Available data =

-- Opening Marker --

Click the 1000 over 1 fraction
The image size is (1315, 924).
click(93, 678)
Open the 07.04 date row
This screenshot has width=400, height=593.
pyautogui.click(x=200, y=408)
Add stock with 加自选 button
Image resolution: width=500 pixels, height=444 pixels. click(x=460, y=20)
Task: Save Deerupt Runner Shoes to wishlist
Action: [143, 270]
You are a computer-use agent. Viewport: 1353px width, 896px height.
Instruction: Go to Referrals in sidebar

-- Closing Marker --
-- Opening Marker --

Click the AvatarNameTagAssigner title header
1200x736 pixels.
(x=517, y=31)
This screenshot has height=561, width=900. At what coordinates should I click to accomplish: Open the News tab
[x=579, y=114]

-- Closing Marker --

Task to complete = Take exactly the lines from the one containing "Add stock with 加自选 button" through the one containing "Instruction: Go to Referrals in sidebar" in the data above, and output them with nothing added.

Answer space =
Add stock with 加自选 button
Image resolution: width=500 pixels, height=444 pixels. click(x=460, y=20)
Task: Save Deerupt Runner Shoes to wishlist
Action: [143, 270]
You are a computer-use agent. Viewport: 1353px width, 896px height.
Instruction: Go to Referrals in sidebar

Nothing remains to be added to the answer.